As Inauguration Day and the start of his presidency bears down upon us, much of the media will enter the Trump era carrying with them a profound sense of trepidation. “This is a moment of high danger for the press, we’re heading into a dark period for American democracy and American journalism,” says Jay Rosen of NYU. Jorge Ramos tells CJR: “I think we’ll remember this election as unique and very concerning for the future of the press because if this becomes the norm, we are in serious trouble.”

It’s not just the lack of access, mocking and bullying that can be anticipated from President Trump. There’s also the internal danger that the media will normalize his time in office under the cloak of traditional reverence for the presidency.

Contributors to the CJR’s account of 2016 point out that a pattern of normalization was established even on the campaign trail, when media outlets appeared to be willing Trump on to elevate himself from his startlingly unconventional approach to a proper “presidential” mode. In the memorable description of Tommy Craggs, Slate’s politics editor, the candidate “could have gone up there and danced the hoochie coochie and they would have said, ‘This is a welcome change in tone from Donald Trump.’”

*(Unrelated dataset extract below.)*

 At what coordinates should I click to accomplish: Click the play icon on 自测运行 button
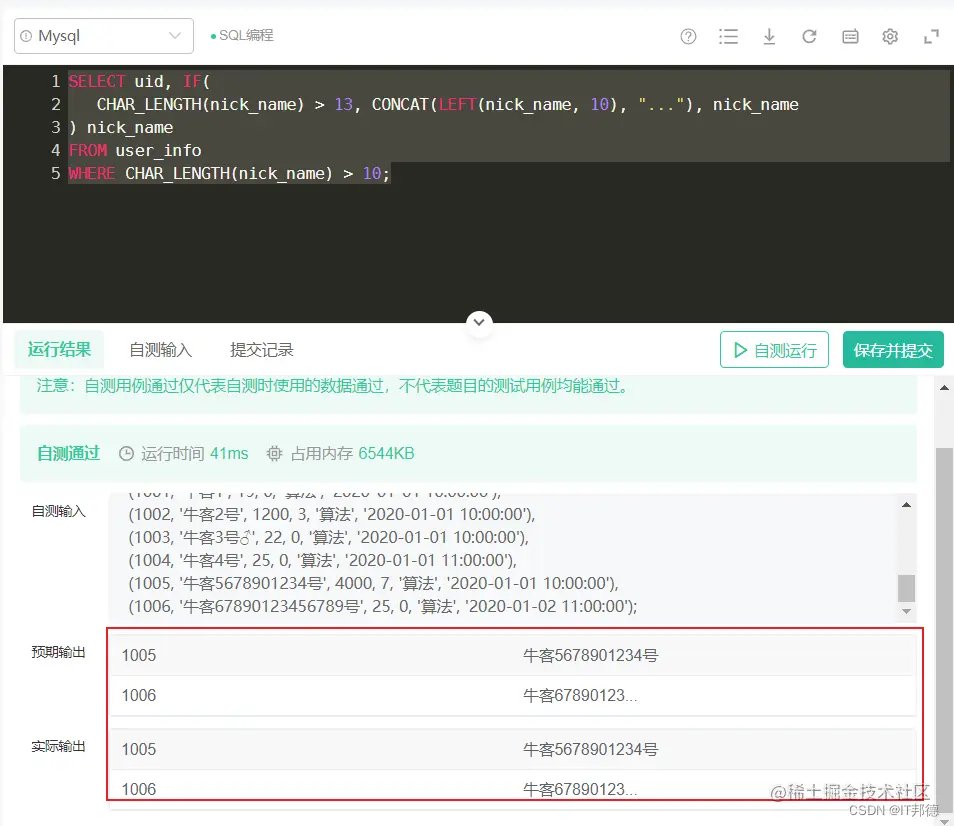(x=742, y=350)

Post-election, that trend has thickened, some believe. John Weaver, the former chief strategist for Trump’s Republican rival John Kasich, says he is outraged by media references to Steve Bannon, the Breitbart chairman who Trump has appointed his senior counselor in the White House, as a “controversial figure” or an “aggressive conservative.” “No, no, that’s sugar-coating. He was the publisher of the news site that he said was home to the alt-right, and that is code for racism and sexism and fascism.”

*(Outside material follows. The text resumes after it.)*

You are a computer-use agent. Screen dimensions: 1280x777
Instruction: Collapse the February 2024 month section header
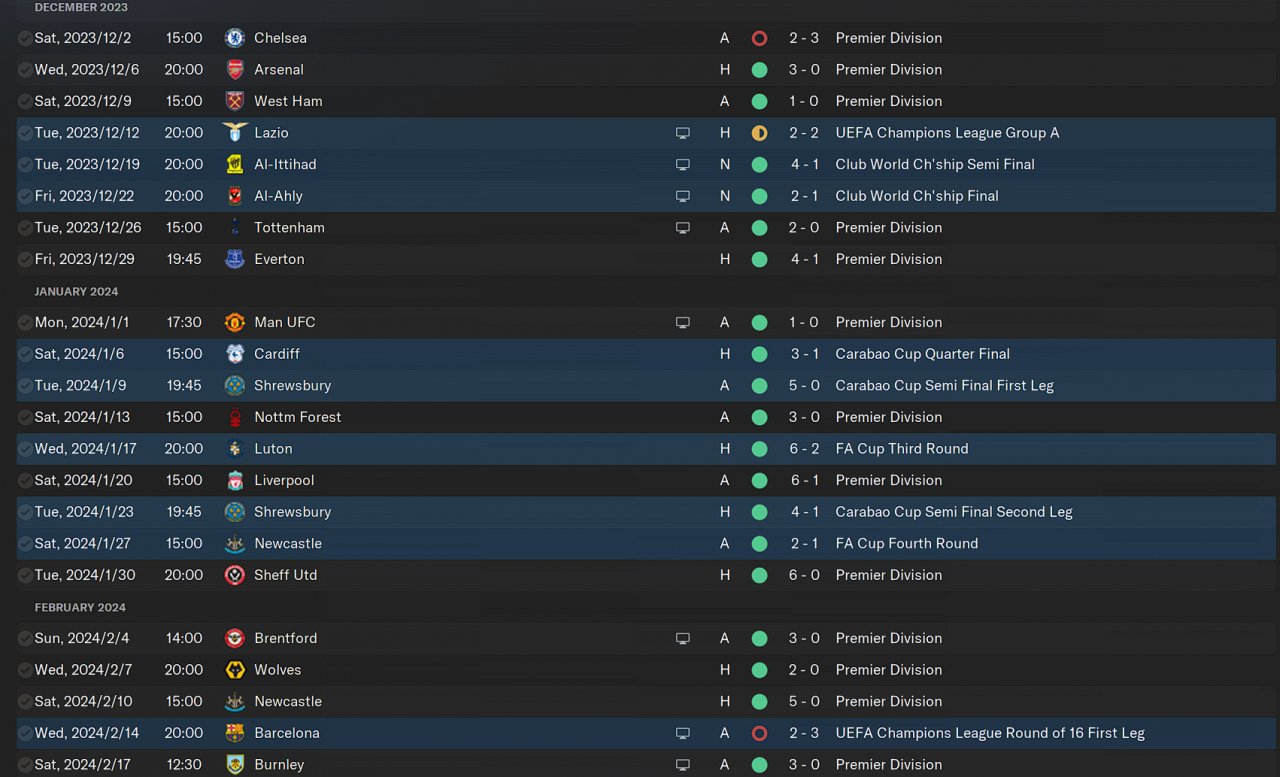pyautogui.click(x=80, y=607)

So what will be the role of the “Mainstream Media” as it embarks, somewhat battered but still standing, into Trump’s America? Will it be to document the new administration with a detached and “objective” eye, as traditional newsroom canons dictate, or will it pursue that other burning function of the fourth estate, holding power to account?

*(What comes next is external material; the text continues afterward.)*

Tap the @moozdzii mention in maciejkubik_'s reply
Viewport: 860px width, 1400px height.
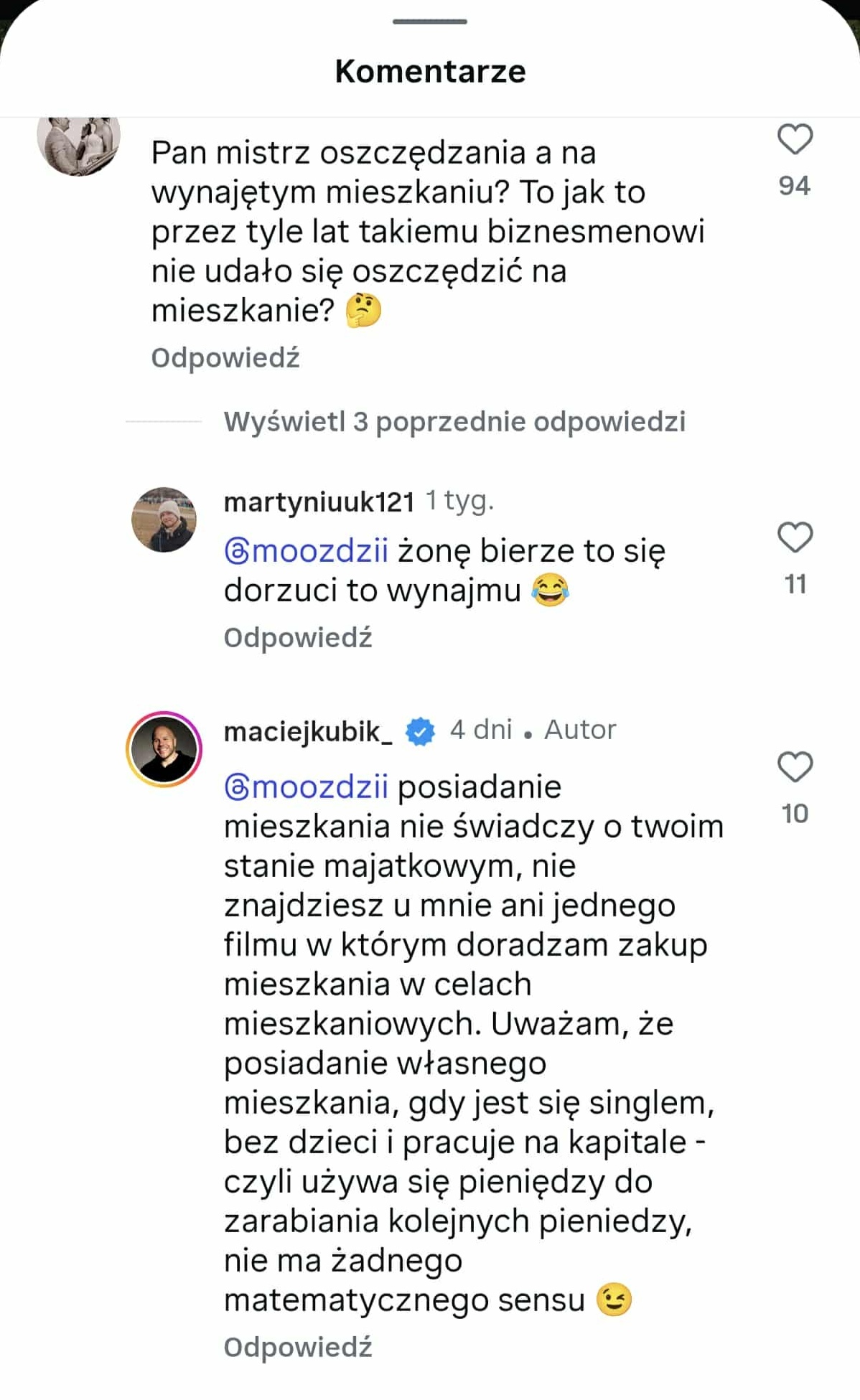pos(307,787)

“We will cover him fairly and aggressively, and we will not let his criticism of us sway us or keep us from doing what we have to do,” says Dean Baquet of the Times. “In my mind our mission is clearer than it’s ever been: we have to cover the giant story of this extraordinary White House, which is going to change American politics and policy for years to come, as aggressively, truthfully, and honestly as we can.”

Ed Pilkington is chief reporter of the Guardian in the US. He is former international and home news editor of the news organization.